II - A mora da expropriante só se inicia decorridos dez dias sobre a notificação prevista no artigo 71 n.1 do Código das Expropriações.
Reclamações:
Decisão Texto Integral: Acordam no Tribunal da Relação do Porto:

I.

Nestes autos de expropriação por utilidade pública, em que é expropriante o Instituto de Estradas de Portugal e expropriados B............. e outros, foi proferida sentença, em 4.1.2001, que fixou o valor da indemnização devida pela expropriação em 35.500.000$00, a actualizar nos termos legais desde 27.12.1989.
Essa decisão foi confirmada por acórdão proferido nesta Relação em 9.7.2002, transitado em 24.9.2002.

Após baixa do processo à 1ª instância, foi junto requerimento, que havia sido apresentado a 17.7.2002, para habilitação dos herdeiros da expropriada B............., falecida em 19.11.1997, seguindo-se os termos normais do respectivo incidente, que veio a findar com a sentença que julgou procedente a habilitação, proferida a 18.11.2002, passando a figurar como expropriadas C............ e D............... .
Foi igualmente admitida a substituição da Junta Autónoma de Estradas pelo Instituto de Estradas de Portugal, face à extinção daquela entidade – decisão proferida a 27.1.2003.

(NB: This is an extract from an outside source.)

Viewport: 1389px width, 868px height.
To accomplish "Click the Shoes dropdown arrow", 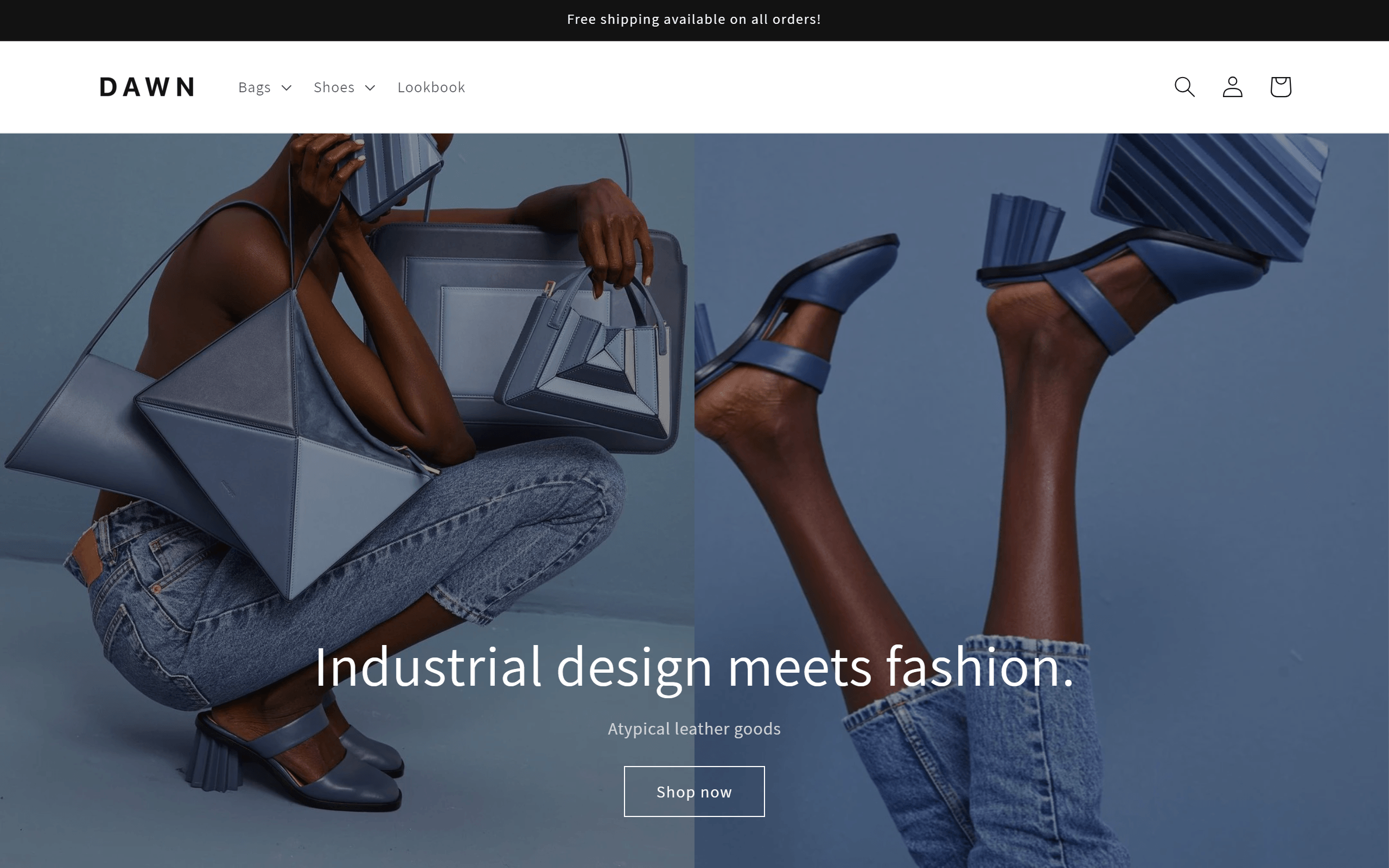I will (371, 87).
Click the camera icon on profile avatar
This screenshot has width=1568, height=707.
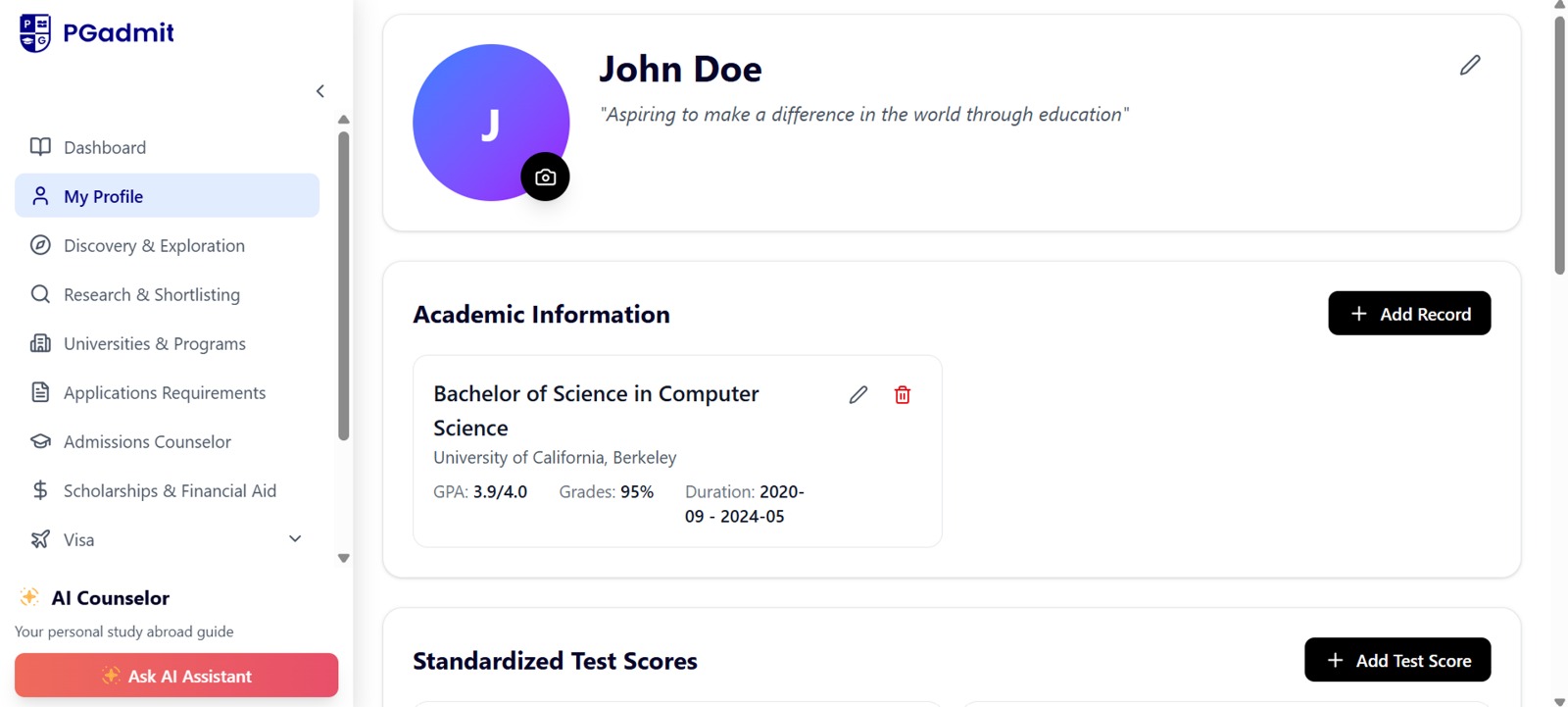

Após sucessivos requerimentos das partes, foi, em 3.3.2003, elaborado pela secretaria do Tribunal o cálculo da actualização da indemnização, tendo sido fixado o montante de € 181.454,55, incluindo juros de mora vencidos desde 24.9.2002 até àquela data.
As partes foram notificadas do cálculo efectuado, tendo as expropriadas manifestado concordância com o mesmo; a expropriante discordou, tendo requerido esclarecimentos.
Porém, antes de ser proferido qualquer despacho, veio, a 4.4.2003, apresentar o cálculo da actualização do valor indemnizatório elaborado pelo INE, que fixou o montante de € 226.953,03, entendendo que deveria depositar apenas o montante de € 158.144,00, por já se encontrar depositada a quantia de € 68.809,03.
Notificadas, as expropriadas reafirmaram a sua concordância com o cálculo efectuado pelo Tribunal.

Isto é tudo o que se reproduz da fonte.